In short words I extended CustomProxySelector class which has following logic:
public class CustomProxySelector extends ProxySelector {
public List<Proxy> select(URI uri) {
if (customProxyDefinedFor(uri)) {
return getCustomProxyFor(uri);
} else {
// use direct connection
}
}
}
All works fine if local dns can resolve host given as "uri" parameter (for example if I want stackoverflow.com to go via proxy it will work because my local dns can resolve stackoverflow.com).
The problem comes when there is a host which is not known to my local dns. For example the dns behind proxy knows how to resolve address like "host1.private.dmz" because this is special host only known behind proxy (the proxy acts really as reverse proxy here). JVM seems to first try to resolve "host1.private.dmz" to ip, and when it fails it ends with folowing stacktrace:
Caused by: java.net.UnknownHostException: host1.private.dmz
at java.net.InetAddress.getAllByName0(InetAddress.java:1259)
at java.net.InetAddress.getAllByName(InetAddress.java:1171)
at java.net.InetAddress.getAllByName(InetAddress.java:1105)
at com.mysql.jdbc.StandardSocketFactory.connect(StandardSocketFactory.java:247)
(...)
Because it fails to resolve the ip, my Custom ProxySelector is never used. Is there any option to force java not to resolve ip via localdns but via proxy?
If I give the ip address of host1.private.dmz (for example 10.100.12.13) all works ok. The communication is directed to my Custom Proxy Selector and the traffic goes via custom proxy without problem.
I solved this issue. The important thing to fix this problem is correct understanding that the problem does not lay in jvm but in application. Jvm does not try to resolve host1.private.dmz before calling custom proxy selector, it is the application itself.
If we have a look at last line of the stacktrace you can see that exception comes from mysql jdbc driver, so it is mysql driver who trys to resolve host1.private.dmz to IP address, before actually opening connection to that host. Therefore because application does not open a connection (because exception occurs when application trys to resolve dns), no proxy selector is called ("no connection" == "no proxy selector").

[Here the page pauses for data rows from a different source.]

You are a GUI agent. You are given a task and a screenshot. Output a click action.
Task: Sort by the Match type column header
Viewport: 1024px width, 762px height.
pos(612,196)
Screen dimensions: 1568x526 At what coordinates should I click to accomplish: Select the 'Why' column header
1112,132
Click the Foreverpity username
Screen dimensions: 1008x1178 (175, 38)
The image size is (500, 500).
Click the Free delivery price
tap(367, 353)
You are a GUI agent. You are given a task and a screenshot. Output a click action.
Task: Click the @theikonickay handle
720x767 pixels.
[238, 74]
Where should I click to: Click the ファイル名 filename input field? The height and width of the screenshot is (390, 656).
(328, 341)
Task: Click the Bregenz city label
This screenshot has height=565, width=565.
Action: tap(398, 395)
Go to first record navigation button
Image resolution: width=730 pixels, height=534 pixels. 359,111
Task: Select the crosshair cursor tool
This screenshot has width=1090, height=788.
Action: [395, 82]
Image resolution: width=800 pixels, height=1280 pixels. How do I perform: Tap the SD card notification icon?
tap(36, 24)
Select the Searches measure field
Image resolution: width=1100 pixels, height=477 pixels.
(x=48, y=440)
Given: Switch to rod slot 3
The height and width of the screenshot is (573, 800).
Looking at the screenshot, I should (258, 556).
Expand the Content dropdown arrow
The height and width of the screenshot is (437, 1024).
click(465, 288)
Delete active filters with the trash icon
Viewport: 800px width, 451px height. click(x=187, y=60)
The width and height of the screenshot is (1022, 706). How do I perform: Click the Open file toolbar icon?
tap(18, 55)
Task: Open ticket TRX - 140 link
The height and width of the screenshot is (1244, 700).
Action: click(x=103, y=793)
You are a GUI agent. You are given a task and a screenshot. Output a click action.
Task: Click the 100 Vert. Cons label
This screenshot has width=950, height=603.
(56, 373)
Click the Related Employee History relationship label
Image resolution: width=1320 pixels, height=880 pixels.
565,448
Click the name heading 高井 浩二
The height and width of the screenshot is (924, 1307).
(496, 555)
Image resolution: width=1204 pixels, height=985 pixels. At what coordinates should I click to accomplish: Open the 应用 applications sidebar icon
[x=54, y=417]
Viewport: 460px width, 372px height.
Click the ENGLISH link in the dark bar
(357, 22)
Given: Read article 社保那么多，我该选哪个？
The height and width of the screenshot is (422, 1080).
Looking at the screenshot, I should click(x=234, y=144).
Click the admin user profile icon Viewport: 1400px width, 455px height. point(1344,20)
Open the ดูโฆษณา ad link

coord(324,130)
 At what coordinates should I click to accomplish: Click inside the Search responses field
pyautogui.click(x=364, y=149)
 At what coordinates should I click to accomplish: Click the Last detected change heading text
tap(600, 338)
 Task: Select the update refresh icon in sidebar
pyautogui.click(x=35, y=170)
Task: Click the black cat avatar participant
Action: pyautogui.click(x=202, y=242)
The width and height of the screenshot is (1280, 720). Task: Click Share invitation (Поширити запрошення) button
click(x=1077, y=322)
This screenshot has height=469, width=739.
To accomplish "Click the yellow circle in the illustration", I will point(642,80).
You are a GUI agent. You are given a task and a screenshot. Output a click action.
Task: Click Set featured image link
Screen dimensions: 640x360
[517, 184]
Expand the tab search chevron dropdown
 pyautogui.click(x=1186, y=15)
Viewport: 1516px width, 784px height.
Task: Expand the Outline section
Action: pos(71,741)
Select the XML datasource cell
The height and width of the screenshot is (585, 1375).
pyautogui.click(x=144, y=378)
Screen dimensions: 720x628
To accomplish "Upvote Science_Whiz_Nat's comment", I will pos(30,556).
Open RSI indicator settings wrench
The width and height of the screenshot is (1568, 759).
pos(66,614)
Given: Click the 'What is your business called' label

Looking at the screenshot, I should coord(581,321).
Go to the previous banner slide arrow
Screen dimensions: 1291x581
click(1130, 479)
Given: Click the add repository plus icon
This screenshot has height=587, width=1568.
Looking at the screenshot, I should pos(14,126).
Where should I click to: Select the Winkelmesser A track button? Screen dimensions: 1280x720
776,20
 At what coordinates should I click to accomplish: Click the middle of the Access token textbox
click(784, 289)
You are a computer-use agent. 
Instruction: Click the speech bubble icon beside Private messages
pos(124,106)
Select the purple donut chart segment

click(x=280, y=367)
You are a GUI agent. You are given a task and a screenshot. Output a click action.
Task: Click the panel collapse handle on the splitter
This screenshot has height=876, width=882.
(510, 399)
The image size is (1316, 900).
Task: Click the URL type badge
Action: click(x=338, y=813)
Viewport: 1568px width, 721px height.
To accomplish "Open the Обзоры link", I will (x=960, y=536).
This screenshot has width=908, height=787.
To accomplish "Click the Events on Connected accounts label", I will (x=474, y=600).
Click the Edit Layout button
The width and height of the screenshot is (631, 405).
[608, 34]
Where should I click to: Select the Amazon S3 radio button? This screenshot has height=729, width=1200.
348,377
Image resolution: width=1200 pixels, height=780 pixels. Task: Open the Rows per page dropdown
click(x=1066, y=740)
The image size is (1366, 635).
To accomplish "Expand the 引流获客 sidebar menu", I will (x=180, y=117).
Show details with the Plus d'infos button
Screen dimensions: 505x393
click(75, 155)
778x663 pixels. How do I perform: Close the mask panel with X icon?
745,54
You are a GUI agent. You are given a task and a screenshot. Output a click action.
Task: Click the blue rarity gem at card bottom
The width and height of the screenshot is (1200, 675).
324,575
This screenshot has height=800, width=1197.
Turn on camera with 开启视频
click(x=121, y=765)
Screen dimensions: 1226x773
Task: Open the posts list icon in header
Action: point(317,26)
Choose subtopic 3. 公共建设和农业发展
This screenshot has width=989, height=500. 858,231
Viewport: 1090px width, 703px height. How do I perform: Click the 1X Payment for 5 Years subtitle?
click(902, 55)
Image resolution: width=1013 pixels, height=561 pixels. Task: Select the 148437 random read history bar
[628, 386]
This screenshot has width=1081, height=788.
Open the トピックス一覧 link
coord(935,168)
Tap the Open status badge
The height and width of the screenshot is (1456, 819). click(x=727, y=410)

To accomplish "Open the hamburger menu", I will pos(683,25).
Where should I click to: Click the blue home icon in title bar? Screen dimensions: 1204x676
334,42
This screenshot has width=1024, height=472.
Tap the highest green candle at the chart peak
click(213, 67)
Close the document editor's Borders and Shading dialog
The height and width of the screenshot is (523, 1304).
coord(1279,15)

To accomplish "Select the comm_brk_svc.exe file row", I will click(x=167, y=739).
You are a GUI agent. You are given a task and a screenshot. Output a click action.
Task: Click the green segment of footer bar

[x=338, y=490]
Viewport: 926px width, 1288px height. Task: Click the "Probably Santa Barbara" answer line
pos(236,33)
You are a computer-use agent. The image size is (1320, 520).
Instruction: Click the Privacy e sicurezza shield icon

What can we do in such case?
If it is you who writes the application, simply don't resolve the IP by calling InetAddress.getAllByName() and directly open connection to host domain name (host1.private.dmz). If for some reason you need an IP than handle the exception (in case of exception try to open connection without resolving the address). If still this is not acceptable for you there is one more option. You can instruct jvm to use extra DNS server which is able to resolve IP of this domain. You can do this by setting following properties:
System.setProperty("sun.net.spi.nameservice.provider.1", "dns,sun");
System.setProperty("sun.net.spi.nameservice.nameservers", "10.200.2.3,100.40.70.5);
This should set extra dns server for your application.
There can however be one more problematic situation. An attempt to resolve domain name to ip might take place before you have the chance to set up extra dns servers. For example you might be running web application on Tomcat with database connection pool configured in Tomcat's context. In such case the exception "UnknownHostException" can happen before you set up extra dnses. In such case you can run this application by "proxifying it". Strictly in java you can do this by using jProxyLoader library (http://jproxyloader.sourceforge.net) , for example by running the application with following parameters:
-Djava.system.class.loader=net.sf.jproxyloader.JProxyLoader -DjplDnsServers=10.0.1.18
Above example will set up 10.0.1.18 as extra dns server (which is able to resolve the uknown domain name) at application startup. Thanks to this extra dns will already be available when application boots up.